_PROBLEM TO WORK ON_:
Search the listing for the word "Given". Copy every line where it is found.

-------- DATA EXTRACT --------

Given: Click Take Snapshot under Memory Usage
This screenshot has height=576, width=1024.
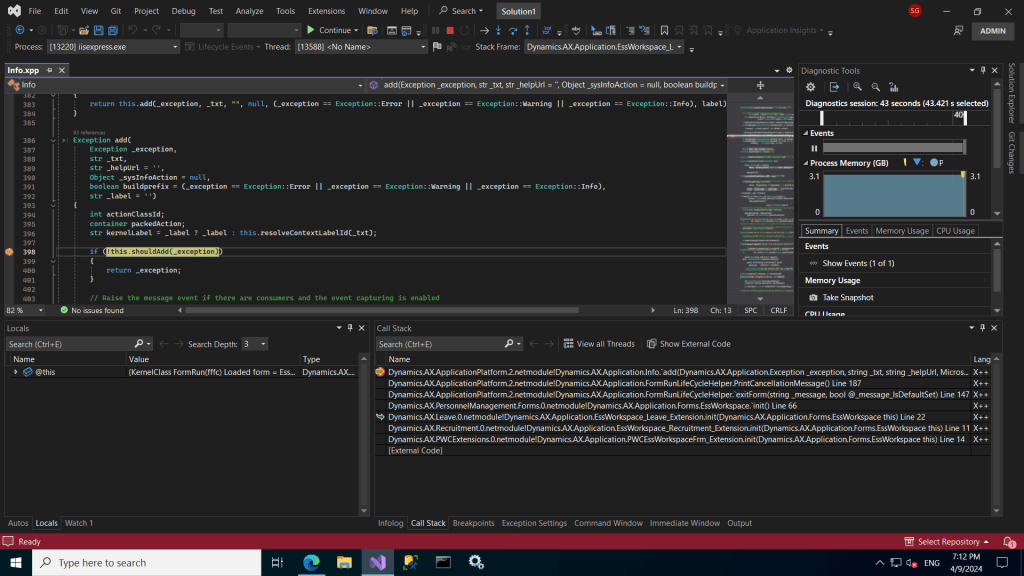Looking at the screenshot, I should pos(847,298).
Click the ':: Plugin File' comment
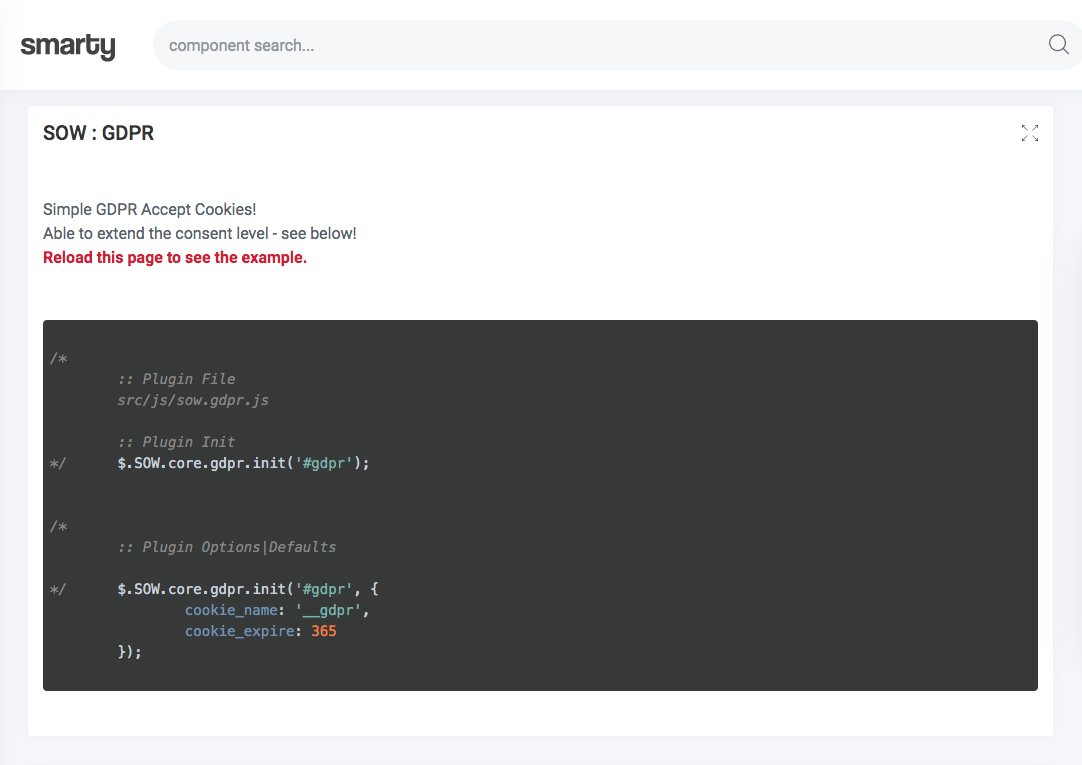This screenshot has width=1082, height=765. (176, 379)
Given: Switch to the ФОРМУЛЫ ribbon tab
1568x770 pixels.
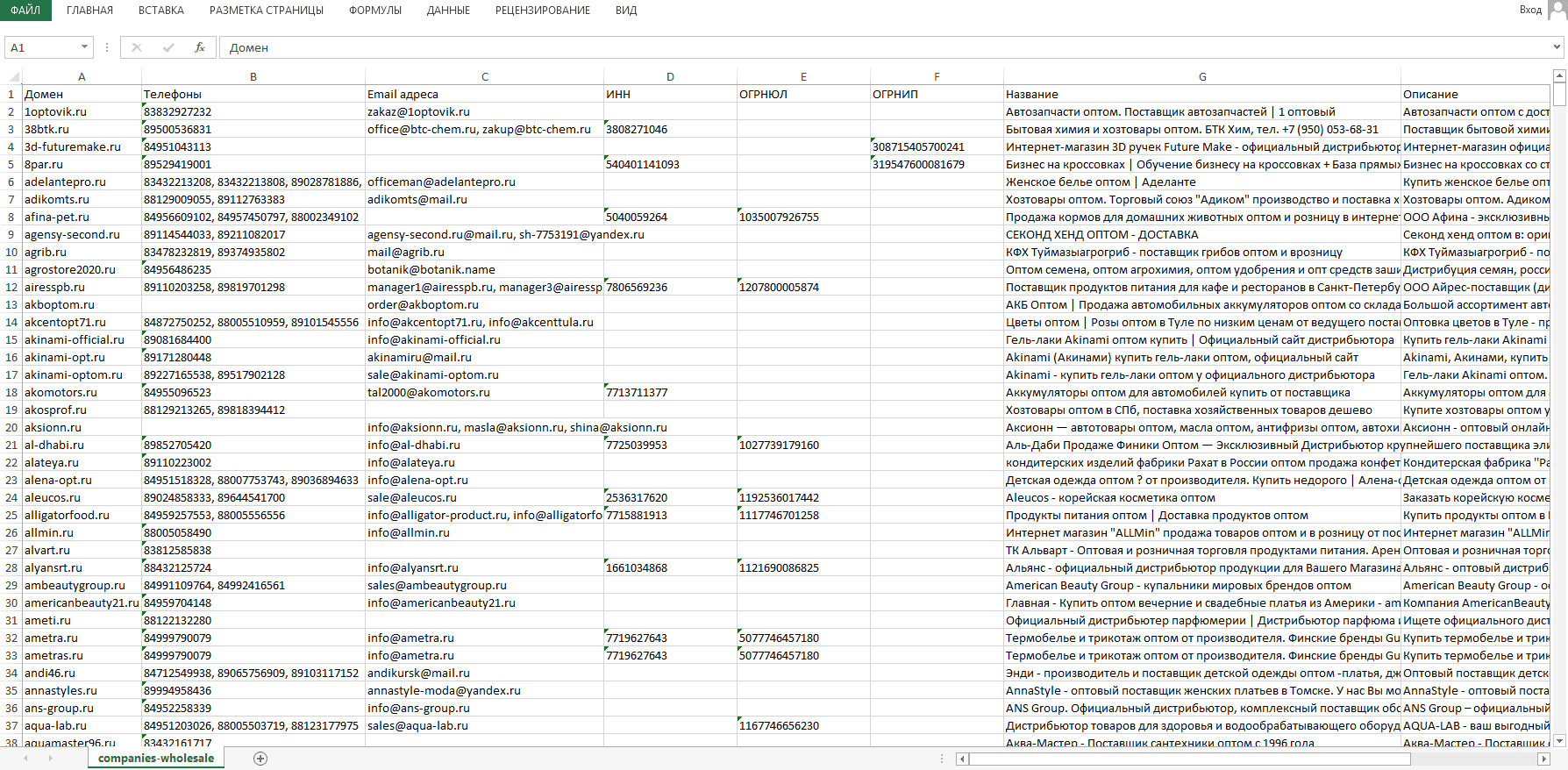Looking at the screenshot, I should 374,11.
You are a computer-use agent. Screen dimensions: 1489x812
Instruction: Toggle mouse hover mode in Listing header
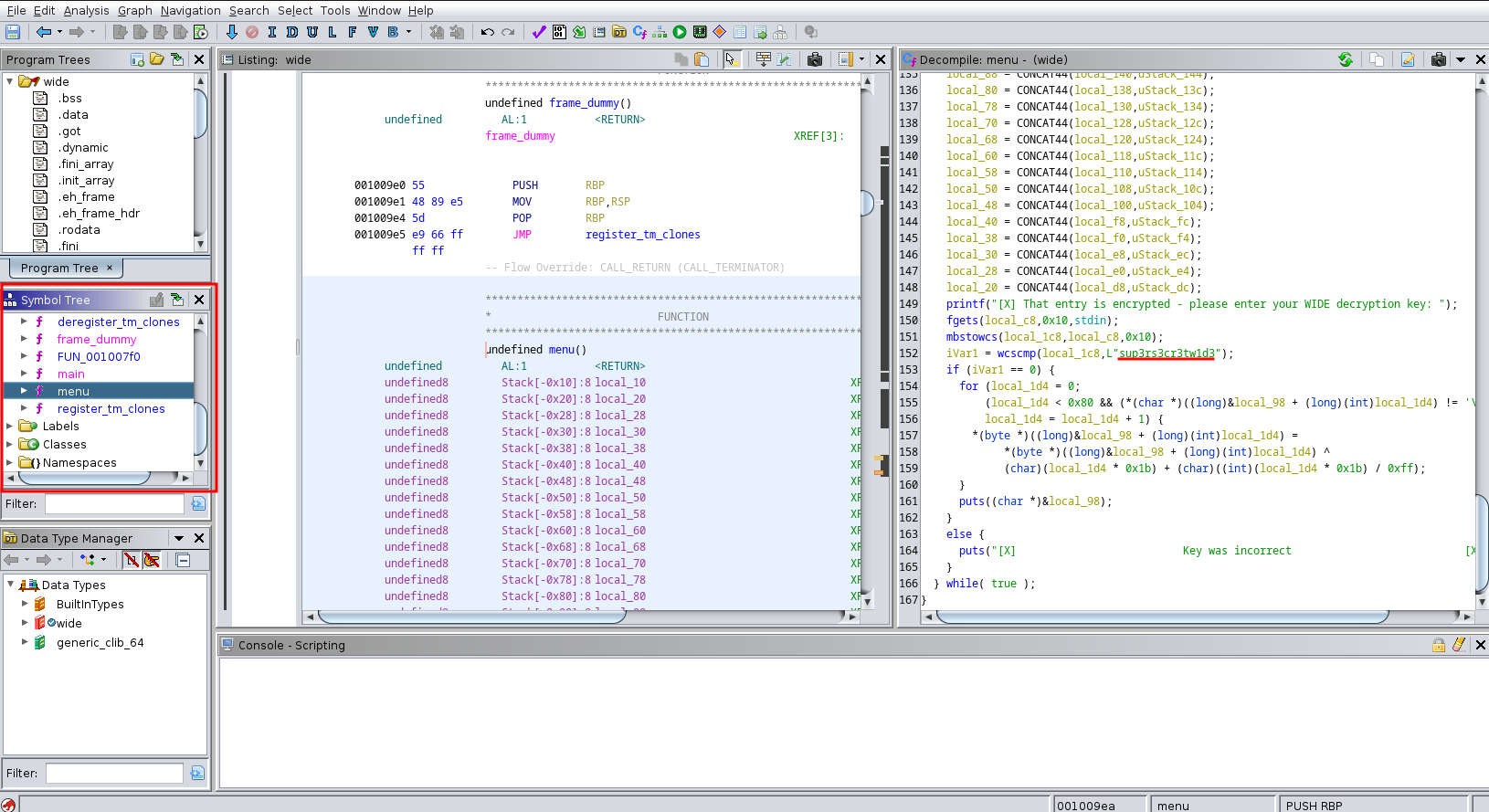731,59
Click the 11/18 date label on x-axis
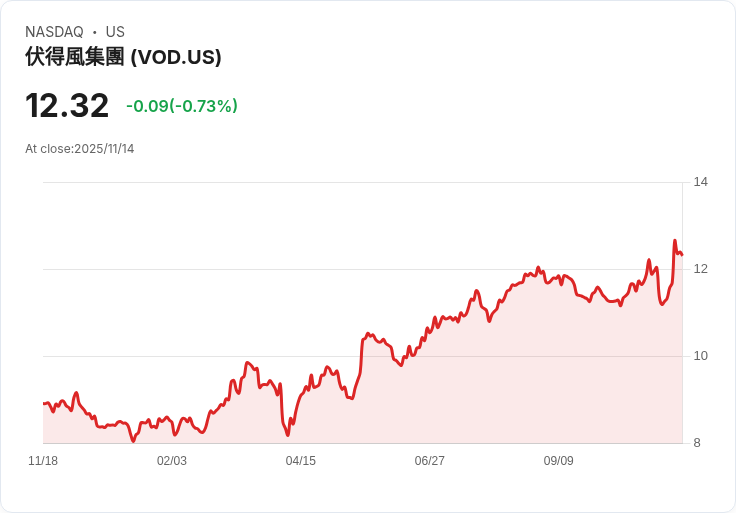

--------

_PROBLEM SOLUTION_:
Given: Click Take Snapshot under Memory Usage
Given: Switch to the ФОРМУЛЫ ribbon tab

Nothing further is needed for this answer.